▶ [AVAILABLE DATA]:
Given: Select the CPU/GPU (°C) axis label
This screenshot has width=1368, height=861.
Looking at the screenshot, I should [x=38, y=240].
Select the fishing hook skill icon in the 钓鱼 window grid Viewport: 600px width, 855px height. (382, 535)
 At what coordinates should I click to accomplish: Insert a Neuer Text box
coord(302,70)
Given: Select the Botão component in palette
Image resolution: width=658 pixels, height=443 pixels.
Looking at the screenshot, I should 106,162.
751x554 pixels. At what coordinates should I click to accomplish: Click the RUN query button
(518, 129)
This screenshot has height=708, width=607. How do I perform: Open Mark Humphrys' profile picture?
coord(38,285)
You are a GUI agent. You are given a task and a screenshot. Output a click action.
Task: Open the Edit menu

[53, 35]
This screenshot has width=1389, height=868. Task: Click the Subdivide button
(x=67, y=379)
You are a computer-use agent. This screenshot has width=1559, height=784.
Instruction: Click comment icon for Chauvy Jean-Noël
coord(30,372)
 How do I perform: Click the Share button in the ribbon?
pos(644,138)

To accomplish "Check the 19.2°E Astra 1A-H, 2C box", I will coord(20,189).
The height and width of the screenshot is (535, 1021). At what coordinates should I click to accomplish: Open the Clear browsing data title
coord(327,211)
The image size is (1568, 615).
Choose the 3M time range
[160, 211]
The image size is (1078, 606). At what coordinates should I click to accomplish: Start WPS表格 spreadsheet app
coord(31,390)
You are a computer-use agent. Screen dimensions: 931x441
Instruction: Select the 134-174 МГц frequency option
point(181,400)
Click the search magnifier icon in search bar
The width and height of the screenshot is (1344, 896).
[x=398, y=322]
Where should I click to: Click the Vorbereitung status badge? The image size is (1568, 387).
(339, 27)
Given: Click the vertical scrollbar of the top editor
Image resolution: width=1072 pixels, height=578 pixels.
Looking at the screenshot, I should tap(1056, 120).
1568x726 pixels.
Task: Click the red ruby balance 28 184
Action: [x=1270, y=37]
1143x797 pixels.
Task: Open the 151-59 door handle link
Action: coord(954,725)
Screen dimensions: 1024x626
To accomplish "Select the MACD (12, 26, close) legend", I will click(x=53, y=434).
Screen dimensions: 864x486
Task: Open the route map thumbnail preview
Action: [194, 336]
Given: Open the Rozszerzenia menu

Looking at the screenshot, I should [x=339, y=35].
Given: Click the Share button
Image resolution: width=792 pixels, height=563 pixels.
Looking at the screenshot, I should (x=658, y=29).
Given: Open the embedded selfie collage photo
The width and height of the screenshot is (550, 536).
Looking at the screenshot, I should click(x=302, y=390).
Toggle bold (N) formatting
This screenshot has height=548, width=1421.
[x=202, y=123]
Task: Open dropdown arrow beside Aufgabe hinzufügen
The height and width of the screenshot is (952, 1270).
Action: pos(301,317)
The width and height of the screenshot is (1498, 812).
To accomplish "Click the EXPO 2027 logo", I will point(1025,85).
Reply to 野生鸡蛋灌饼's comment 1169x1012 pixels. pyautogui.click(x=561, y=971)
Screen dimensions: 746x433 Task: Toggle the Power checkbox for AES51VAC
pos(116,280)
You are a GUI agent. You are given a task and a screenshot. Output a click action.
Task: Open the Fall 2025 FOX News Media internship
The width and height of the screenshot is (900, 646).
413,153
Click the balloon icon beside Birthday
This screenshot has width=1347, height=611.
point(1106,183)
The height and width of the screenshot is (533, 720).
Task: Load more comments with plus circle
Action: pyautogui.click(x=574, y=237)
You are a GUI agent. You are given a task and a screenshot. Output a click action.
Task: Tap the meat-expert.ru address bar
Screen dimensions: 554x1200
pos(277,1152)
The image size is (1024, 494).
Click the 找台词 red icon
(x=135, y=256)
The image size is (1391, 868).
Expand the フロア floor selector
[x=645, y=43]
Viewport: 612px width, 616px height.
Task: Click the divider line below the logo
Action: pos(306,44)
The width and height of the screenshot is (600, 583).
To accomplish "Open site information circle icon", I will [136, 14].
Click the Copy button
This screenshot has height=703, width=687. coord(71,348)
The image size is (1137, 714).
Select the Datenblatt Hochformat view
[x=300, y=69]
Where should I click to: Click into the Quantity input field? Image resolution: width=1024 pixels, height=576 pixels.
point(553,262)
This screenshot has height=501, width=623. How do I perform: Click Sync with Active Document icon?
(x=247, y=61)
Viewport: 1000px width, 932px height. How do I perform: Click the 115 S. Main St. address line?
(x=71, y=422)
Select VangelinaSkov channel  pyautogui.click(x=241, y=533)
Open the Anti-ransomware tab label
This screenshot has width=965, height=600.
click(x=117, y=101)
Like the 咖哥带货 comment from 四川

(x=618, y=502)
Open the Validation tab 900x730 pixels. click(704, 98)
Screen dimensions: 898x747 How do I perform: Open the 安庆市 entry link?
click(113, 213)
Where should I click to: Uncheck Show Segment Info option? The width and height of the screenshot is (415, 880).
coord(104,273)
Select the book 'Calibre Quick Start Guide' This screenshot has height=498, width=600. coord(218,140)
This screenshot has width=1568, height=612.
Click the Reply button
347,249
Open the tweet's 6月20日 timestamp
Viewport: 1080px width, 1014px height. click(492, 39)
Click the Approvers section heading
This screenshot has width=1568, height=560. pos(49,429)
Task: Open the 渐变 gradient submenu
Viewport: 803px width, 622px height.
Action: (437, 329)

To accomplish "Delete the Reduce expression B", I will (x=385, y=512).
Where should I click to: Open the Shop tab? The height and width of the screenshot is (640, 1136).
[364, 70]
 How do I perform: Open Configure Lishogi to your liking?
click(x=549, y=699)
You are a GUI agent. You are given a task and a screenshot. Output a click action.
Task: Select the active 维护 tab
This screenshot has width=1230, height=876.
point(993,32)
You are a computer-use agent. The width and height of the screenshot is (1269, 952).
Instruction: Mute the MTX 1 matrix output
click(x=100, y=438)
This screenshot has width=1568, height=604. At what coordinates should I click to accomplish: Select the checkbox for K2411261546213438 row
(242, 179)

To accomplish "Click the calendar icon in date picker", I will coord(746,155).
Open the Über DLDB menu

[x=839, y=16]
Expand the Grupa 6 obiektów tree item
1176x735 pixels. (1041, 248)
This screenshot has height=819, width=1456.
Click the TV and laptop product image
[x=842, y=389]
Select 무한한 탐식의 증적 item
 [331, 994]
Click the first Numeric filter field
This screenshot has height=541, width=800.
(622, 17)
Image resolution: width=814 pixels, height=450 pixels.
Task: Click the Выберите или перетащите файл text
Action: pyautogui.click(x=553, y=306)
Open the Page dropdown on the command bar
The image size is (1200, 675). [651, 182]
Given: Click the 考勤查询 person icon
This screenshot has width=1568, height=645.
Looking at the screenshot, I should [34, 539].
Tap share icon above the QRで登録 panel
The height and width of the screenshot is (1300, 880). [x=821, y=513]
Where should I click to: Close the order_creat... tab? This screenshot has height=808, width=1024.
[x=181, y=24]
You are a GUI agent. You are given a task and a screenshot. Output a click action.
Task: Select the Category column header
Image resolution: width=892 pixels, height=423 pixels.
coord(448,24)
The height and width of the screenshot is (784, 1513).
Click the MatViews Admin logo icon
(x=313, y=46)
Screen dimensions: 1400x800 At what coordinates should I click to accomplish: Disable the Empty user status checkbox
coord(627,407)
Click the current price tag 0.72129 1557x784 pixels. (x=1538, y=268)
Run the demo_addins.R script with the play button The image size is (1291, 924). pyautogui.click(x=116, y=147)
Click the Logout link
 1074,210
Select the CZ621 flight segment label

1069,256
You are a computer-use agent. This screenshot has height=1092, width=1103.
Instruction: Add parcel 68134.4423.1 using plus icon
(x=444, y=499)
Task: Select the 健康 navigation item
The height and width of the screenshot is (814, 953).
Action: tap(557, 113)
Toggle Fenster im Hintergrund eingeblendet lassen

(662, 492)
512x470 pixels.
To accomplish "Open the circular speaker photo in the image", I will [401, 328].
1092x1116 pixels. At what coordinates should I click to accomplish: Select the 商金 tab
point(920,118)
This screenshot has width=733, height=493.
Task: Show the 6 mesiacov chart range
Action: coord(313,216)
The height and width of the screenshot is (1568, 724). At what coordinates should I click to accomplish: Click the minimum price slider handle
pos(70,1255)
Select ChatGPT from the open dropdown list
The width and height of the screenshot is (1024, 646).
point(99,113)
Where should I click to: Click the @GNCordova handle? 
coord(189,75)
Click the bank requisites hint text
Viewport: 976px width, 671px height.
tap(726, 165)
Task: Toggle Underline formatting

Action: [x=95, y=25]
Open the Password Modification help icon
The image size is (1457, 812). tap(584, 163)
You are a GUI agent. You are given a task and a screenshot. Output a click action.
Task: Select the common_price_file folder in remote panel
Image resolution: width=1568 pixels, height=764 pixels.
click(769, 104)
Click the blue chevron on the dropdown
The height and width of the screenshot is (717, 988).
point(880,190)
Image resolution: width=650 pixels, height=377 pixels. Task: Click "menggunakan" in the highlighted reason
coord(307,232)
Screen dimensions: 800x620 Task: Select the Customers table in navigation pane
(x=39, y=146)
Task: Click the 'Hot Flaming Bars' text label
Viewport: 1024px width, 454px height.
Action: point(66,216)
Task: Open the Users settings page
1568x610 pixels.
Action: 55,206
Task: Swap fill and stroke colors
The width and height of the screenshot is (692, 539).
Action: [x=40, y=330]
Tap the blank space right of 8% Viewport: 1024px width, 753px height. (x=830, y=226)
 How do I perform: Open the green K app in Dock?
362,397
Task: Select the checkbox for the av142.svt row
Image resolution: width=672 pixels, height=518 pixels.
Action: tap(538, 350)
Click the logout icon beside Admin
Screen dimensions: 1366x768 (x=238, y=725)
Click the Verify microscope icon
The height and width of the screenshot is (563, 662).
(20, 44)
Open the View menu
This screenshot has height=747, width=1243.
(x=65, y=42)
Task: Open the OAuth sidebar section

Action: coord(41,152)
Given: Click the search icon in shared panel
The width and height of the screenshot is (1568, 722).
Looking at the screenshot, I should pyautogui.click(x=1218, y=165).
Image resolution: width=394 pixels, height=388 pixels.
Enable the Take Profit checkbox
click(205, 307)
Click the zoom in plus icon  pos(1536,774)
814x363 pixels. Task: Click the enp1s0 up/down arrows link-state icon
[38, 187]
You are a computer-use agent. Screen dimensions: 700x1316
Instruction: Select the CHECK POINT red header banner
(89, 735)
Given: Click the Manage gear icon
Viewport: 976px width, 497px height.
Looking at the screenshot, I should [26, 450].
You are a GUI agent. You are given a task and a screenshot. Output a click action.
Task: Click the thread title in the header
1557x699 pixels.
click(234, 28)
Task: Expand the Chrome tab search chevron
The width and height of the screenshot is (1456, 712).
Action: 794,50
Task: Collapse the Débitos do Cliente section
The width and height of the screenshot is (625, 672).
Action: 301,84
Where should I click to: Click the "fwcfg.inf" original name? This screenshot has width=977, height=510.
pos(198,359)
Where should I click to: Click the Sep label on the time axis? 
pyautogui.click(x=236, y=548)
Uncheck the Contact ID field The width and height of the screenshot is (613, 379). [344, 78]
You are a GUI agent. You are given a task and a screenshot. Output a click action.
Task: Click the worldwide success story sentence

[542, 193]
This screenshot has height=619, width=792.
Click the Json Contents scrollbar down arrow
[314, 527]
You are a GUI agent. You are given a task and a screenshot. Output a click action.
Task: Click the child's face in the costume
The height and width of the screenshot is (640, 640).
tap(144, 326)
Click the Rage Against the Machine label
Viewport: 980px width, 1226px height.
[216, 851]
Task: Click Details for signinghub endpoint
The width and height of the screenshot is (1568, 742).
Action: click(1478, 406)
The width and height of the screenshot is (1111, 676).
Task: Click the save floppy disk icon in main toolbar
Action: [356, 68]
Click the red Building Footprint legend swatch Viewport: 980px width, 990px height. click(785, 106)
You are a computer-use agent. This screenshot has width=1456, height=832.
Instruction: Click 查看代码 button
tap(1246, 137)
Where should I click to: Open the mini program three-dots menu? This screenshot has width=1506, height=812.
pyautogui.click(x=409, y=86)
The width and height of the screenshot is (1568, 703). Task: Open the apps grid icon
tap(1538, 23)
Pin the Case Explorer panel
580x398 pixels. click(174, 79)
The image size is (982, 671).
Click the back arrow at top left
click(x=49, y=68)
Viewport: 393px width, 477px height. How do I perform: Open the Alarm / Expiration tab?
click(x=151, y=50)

▶ [WORK ITEM]:
Display each line of the data where "photo" occurs.

▶ [OUTPUT OF THE TASK]:
Given: Open the embedded selfie collage photo
To accomplish "Open the circular speaker photo in the image", I will [401, 328].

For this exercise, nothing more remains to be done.